The problem >> Some entries follow. Reproduce exactly the lines starting at the one with "[WhatsApp] (324, 14)" and stopping after the one with "[Scarica l'App di Radio Gold su Apple".

Record extracts >>
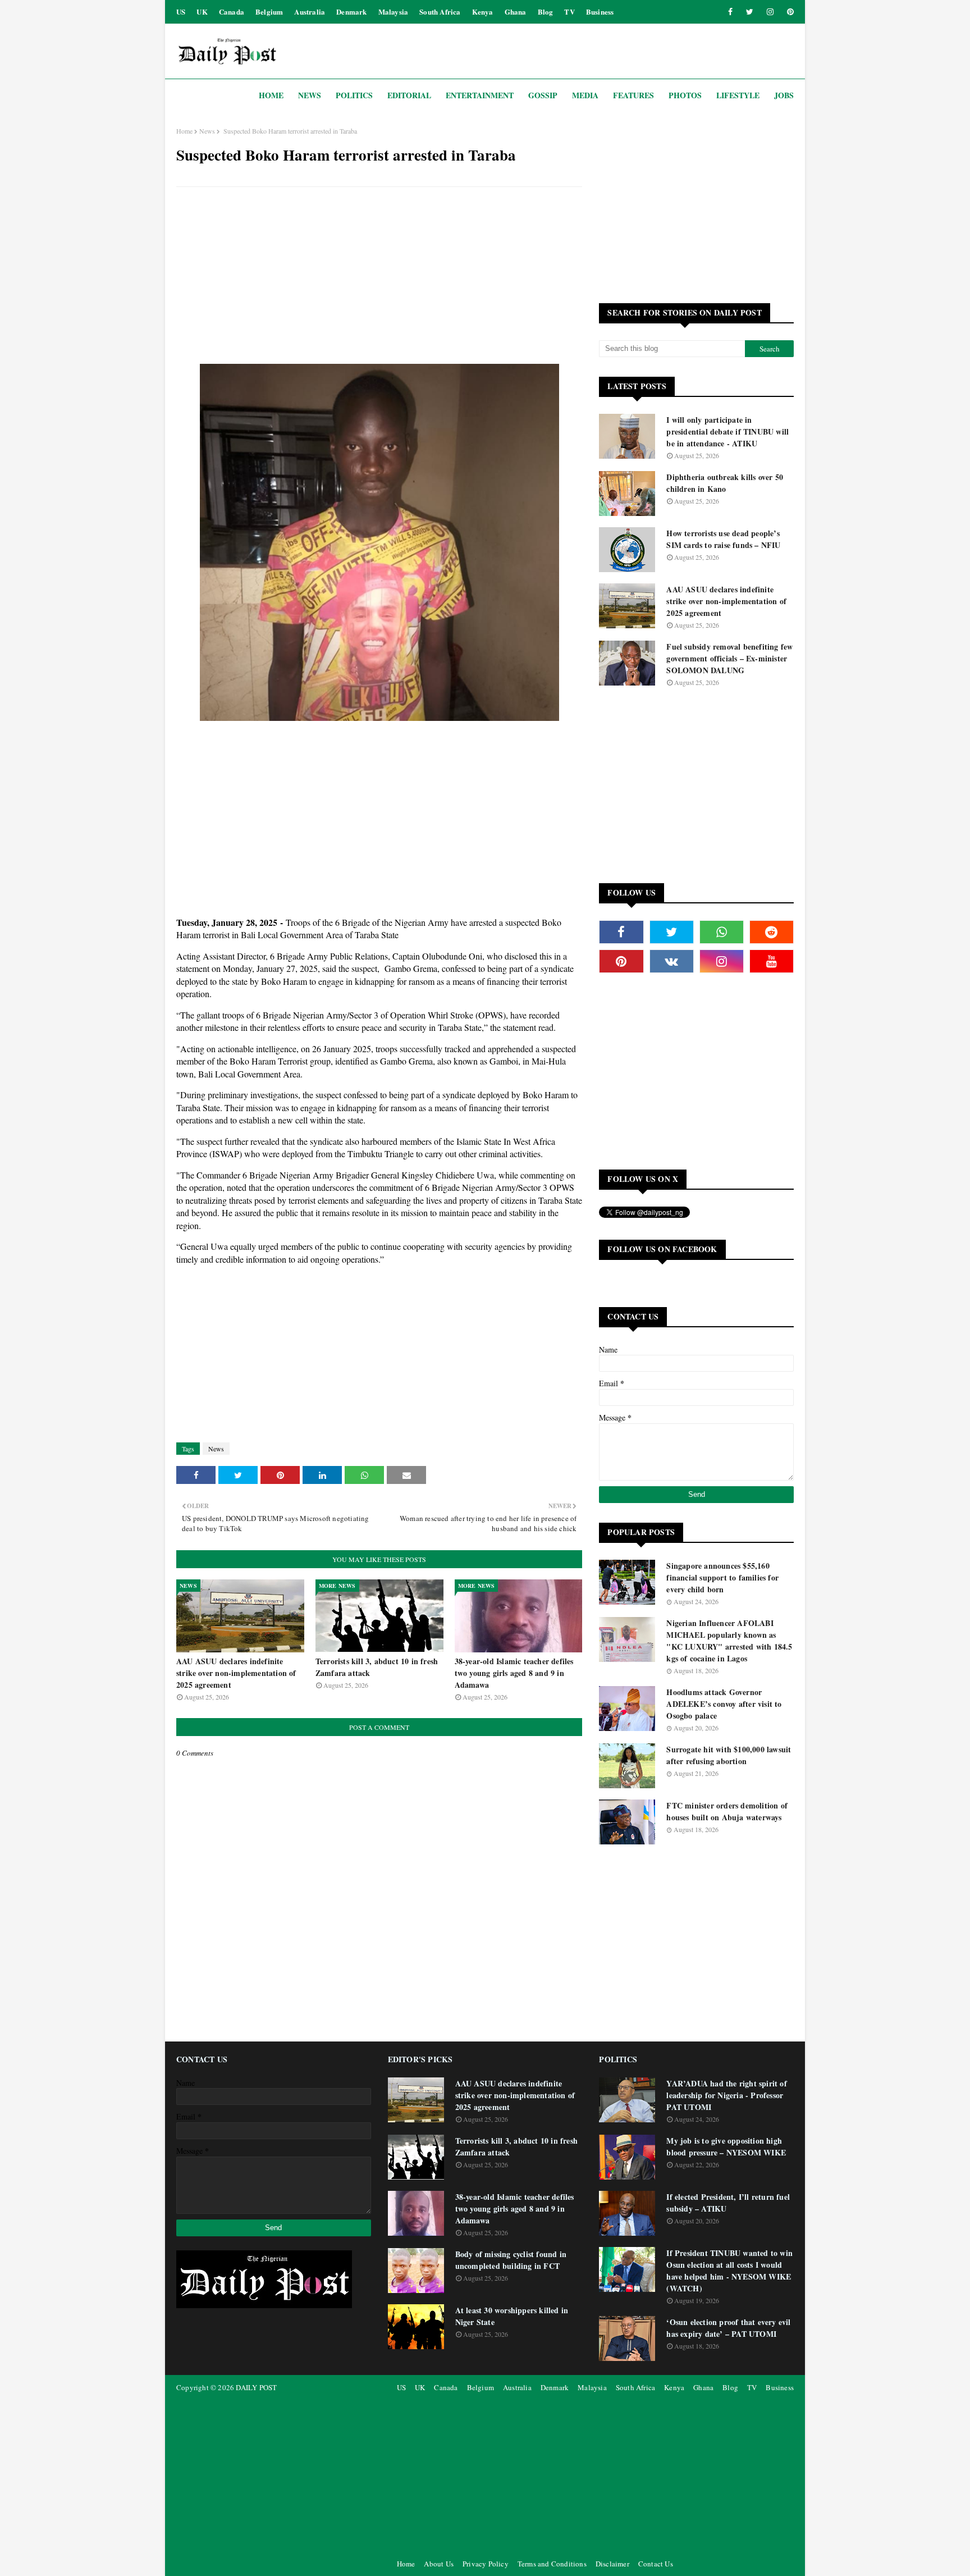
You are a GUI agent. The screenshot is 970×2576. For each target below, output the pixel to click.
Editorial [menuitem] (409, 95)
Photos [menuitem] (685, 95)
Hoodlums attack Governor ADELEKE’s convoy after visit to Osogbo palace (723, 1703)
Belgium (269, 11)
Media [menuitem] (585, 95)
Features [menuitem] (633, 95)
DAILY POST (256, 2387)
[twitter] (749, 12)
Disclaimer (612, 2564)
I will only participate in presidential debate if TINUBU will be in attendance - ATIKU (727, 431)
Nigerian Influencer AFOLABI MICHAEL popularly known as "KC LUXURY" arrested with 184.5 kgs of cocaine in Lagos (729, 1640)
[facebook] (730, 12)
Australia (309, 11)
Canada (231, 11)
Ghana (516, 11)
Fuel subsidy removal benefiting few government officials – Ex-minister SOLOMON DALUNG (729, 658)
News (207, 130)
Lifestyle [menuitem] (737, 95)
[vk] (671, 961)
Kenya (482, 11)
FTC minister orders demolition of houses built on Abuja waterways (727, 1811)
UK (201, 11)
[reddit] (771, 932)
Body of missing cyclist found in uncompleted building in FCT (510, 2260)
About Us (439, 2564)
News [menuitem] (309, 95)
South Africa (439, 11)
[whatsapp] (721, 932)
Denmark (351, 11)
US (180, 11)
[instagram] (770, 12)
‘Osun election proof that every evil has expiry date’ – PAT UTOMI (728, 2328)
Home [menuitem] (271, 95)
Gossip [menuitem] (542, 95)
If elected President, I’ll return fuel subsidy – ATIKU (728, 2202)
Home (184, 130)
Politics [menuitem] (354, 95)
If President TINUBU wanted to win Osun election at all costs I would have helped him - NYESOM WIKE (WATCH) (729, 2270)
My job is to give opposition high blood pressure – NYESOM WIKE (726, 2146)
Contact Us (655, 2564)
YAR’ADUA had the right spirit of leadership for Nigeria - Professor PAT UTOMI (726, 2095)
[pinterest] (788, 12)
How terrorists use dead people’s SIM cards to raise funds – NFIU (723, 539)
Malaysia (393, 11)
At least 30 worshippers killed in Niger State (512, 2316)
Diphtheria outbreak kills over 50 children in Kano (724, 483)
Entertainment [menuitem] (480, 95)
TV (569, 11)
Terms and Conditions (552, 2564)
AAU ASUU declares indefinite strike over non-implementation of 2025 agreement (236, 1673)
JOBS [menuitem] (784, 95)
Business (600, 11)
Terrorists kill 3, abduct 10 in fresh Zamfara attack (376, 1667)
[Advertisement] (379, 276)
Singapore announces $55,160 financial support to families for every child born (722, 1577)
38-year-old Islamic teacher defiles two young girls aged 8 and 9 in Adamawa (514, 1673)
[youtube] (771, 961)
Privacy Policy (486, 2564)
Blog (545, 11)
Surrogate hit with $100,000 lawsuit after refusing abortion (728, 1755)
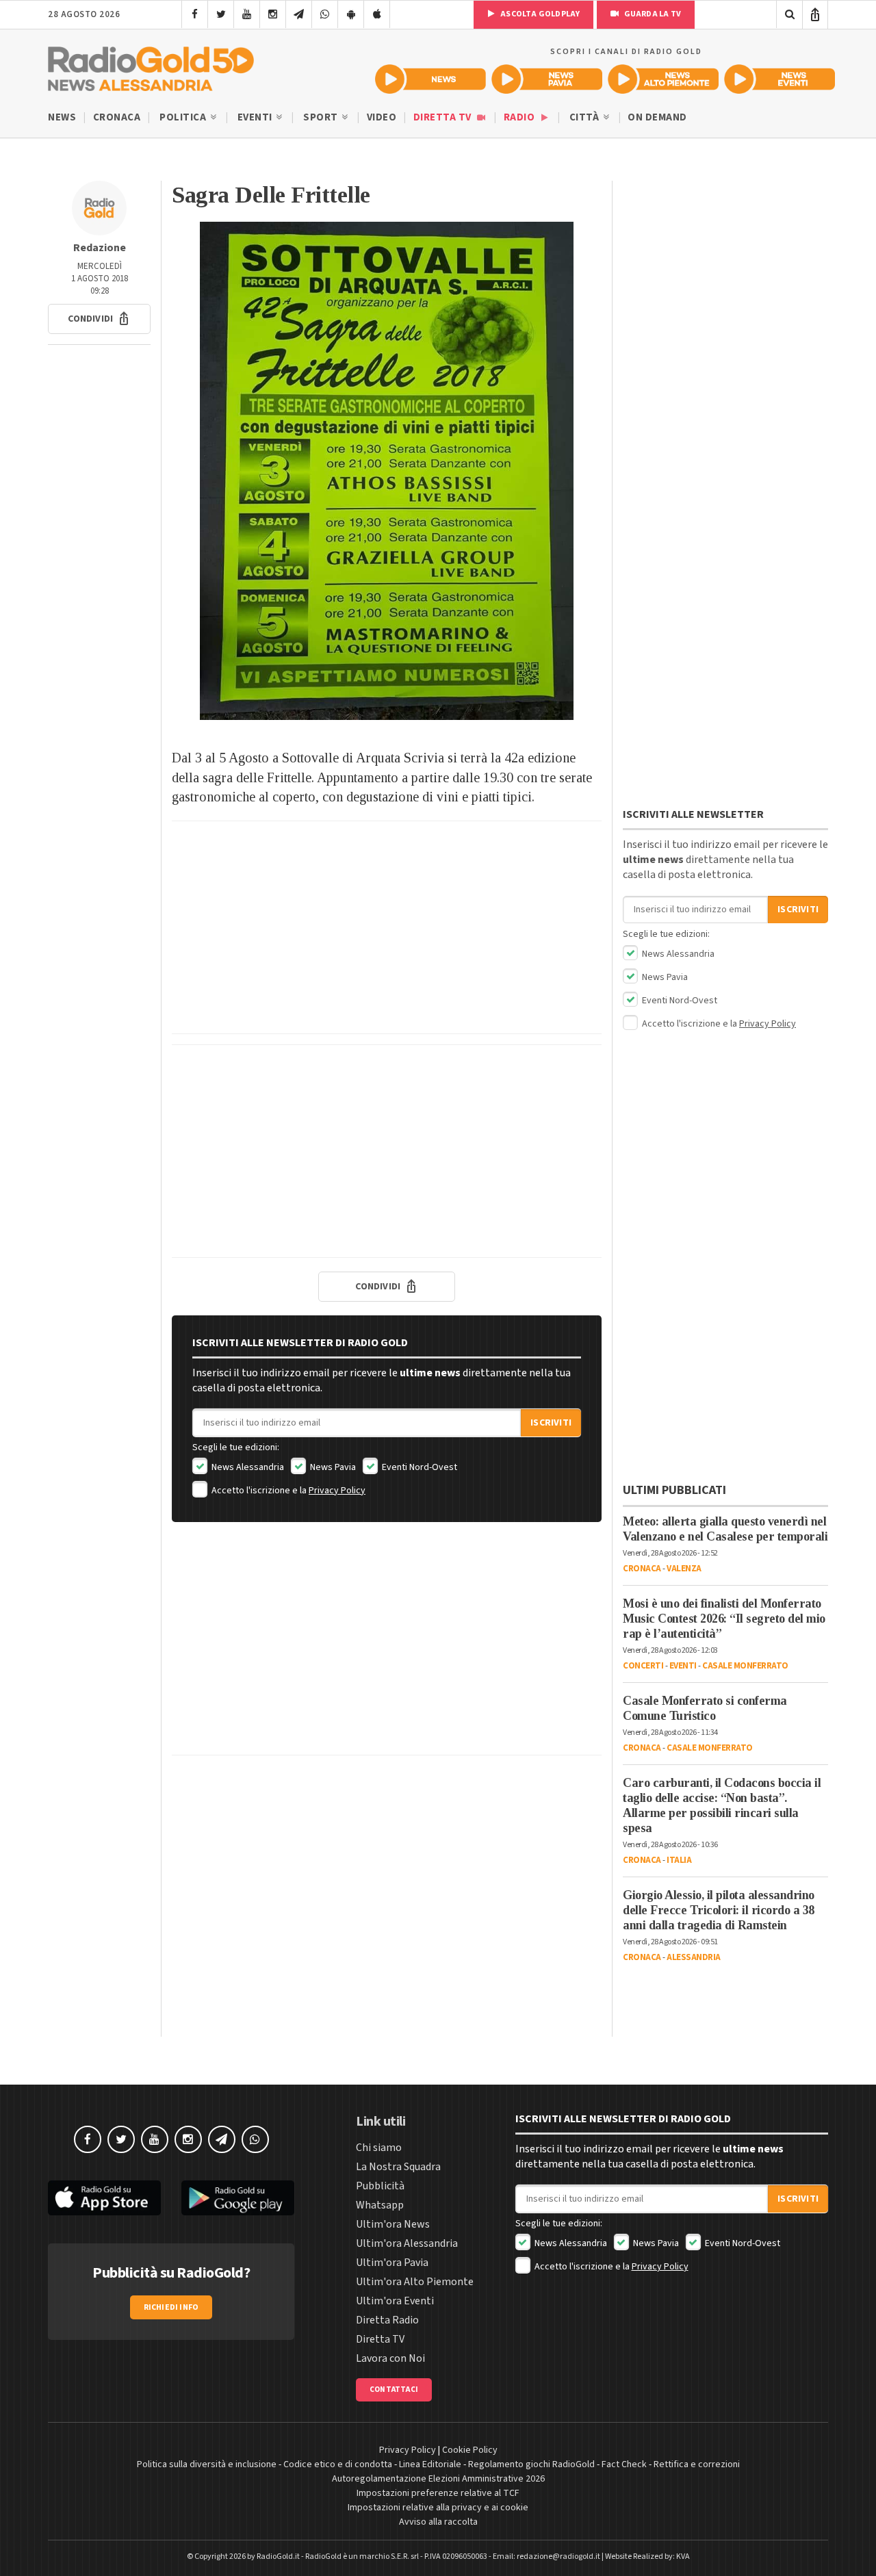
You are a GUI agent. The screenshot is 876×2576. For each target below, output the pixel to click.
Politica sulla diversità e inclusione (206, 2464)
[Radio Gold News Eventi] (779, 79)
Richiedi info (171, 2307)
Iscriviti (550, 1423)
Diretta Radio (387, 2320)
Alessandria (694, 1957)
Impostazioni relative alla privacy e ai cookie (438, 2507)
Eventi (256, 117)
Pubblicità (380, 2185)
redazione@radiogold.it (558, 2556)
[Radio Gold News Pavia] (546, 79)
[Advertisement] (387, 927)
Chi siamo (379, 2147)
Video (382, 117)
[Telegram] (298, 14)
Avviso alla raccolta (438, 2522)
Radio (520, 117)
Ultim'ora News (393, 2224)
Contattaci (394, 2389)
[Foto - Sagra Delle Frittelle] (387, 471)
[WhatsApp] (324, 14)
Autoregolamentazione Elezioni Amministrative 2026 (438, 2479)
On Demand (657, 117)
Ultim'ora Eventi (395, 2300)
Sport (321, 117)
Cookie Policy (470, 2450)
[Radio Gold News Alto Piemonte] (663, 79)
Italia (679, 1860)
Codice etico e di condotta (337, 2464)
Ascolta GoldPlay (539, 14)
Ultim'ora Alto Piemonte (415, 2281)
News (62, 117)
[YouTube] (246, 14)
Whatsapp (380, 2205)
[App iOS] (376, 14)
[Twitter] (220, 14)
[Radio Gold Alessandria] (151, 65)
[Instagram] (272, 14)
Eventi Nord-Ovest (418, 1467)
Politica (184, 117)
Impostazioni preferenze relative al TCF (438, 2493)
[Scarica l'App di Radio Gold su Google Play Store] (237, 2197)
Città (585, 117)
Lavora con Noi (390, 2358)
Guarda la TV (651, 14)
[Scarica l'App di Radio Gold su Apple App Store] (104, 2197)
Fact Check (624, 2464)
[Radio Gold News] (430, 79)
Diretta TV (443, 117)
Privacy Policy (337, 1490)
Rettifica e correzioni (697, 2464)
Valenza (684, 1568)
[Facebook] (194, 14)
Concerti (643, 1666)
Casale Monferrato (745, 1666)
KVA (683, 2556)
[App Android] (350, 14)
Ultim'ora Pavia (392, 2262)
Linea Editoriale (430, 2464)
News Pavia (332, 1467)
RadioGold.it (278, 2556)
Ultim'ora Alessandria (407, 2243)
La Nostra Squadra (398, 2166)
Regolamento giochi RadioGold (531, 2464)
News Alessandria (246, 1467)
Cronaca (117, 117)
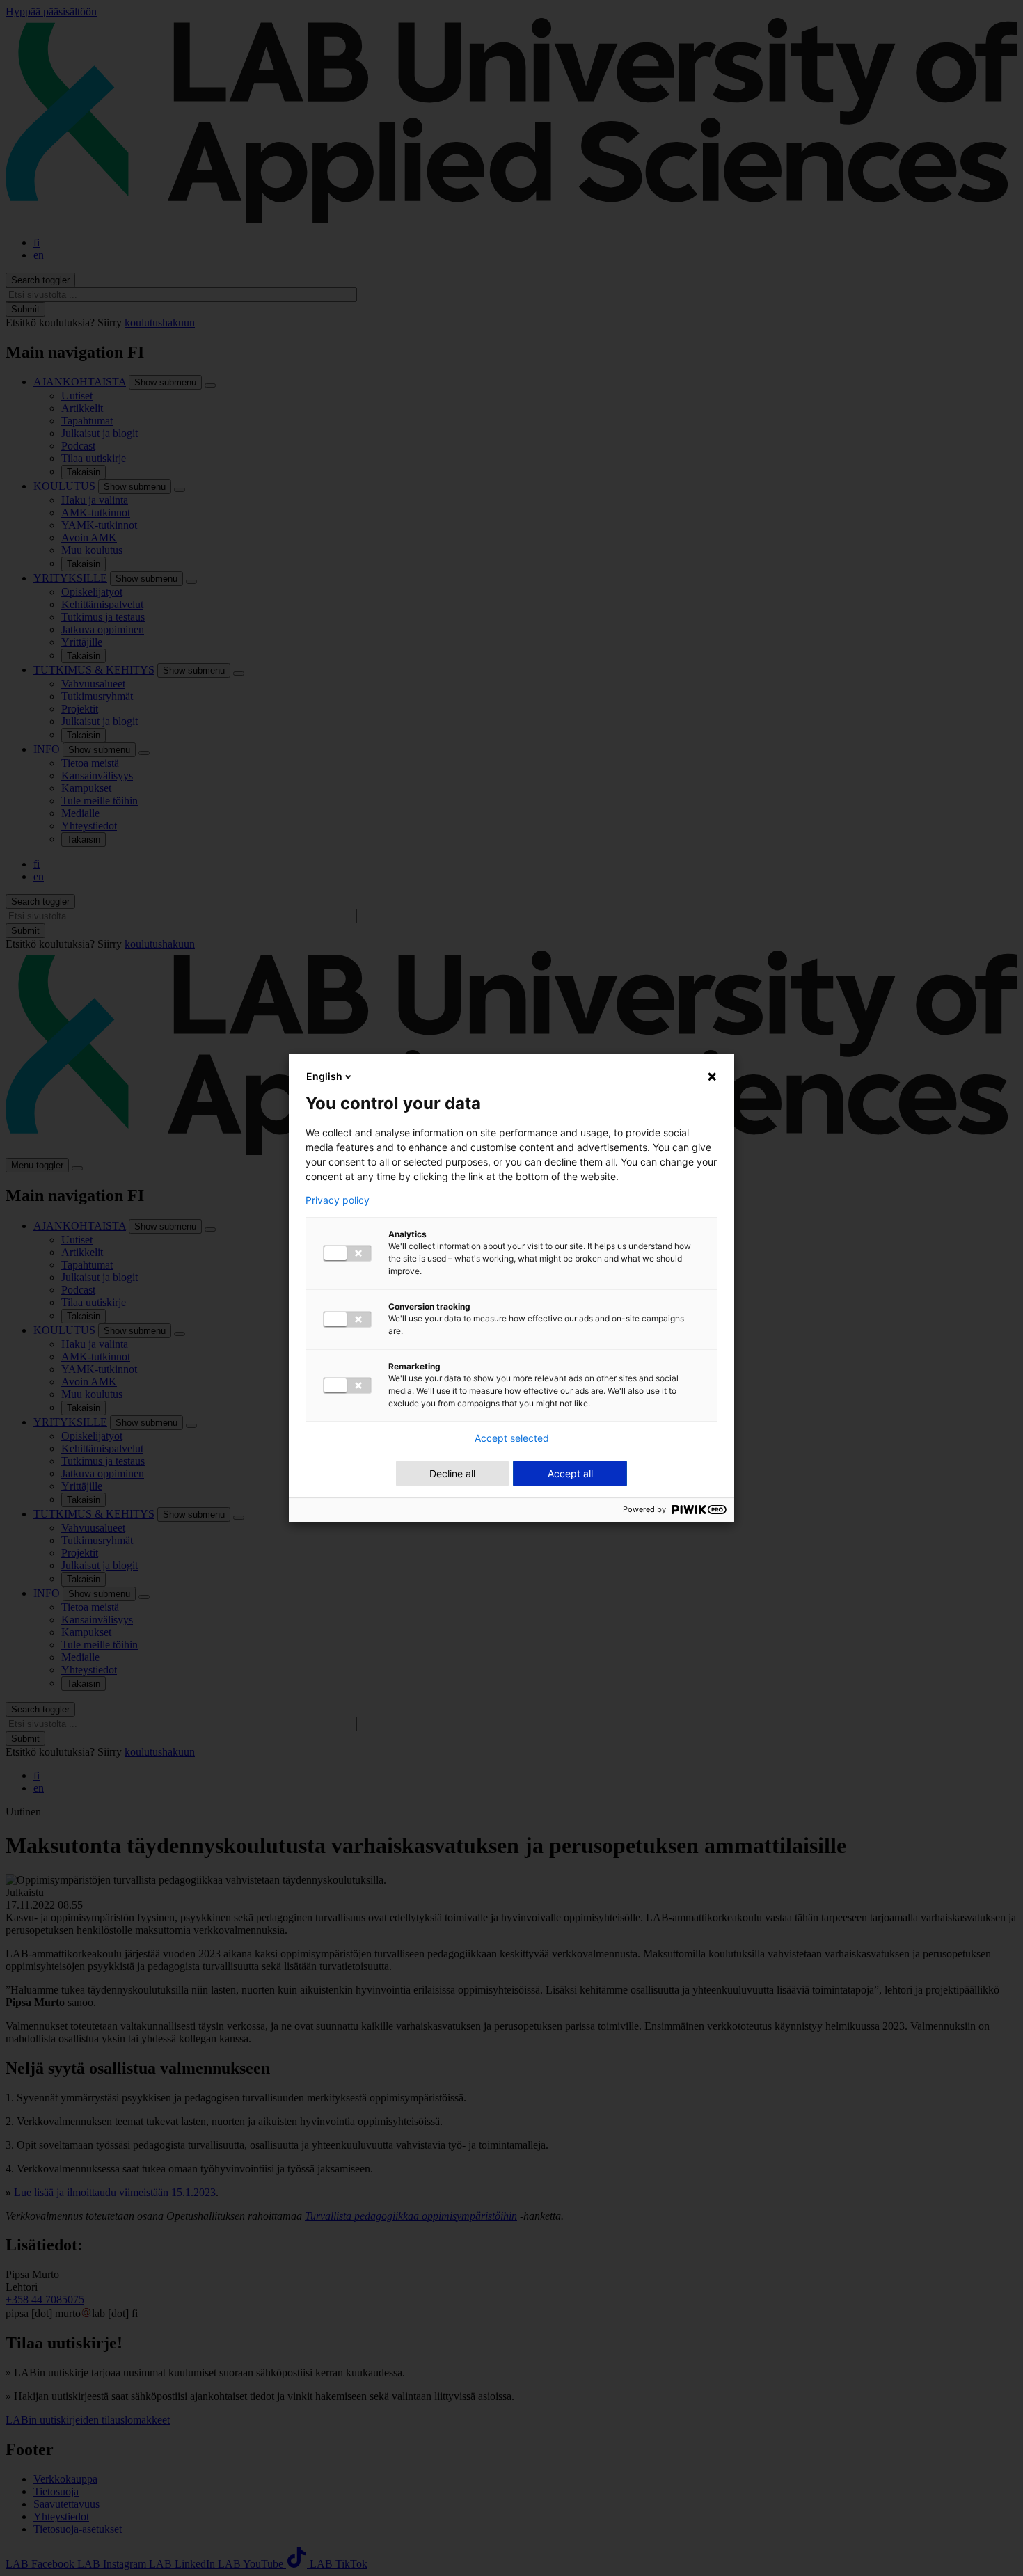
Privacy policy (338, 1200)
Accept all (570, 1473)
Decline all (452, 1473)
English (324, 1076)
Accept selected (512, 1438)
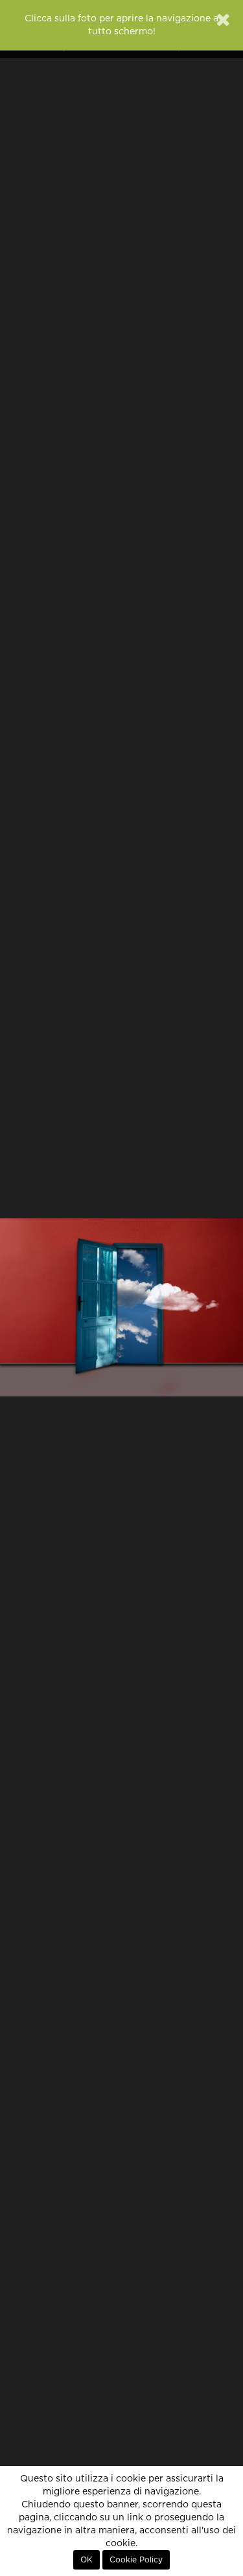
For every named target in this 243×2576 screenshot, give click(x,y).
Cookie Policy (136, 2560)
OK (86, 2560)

Answer box >>
[WhatsApp] (324, 14)
Autoregolamentazione Elezioni Amministrative 2026 (438, 2479)
On Demand (657, 117)
Ultim'ora Eventi (395, 2300)
Sport (321, 117)
Cookie Policy (470, 2450)
[Radio Gold News Alto Piemonte] (663, 79)
Italia (679, 1860)
Codice etico e di condotta (337, 2464)
Ascolta GoldPlay (539, 14)
Ultim'ora Alto Piemonte (415, 2281)
News (62, 117)
[YouTube] (246, 14)
Whatsapp (380, 2205)
[App iOS] (376, 14)
[Twitter] (220, 14)
[Radio Gold Alessandria] (151, 65)
[Instagram] (272, 14)
Eventi Nord-Ovest (418, 1467)
Politica (184, 117)
Impostazioni preferenze relative al TCF (438, 2493)
[Scarica l'App di Radio Gold su Google Play Store] (237, 2197)
Città (585, 117)
Lavora con Noi (390, 2358)
Guarda la TV (651, 14)
[Scarica l'App di Radio Gold su Apple App Store] (104, 2197)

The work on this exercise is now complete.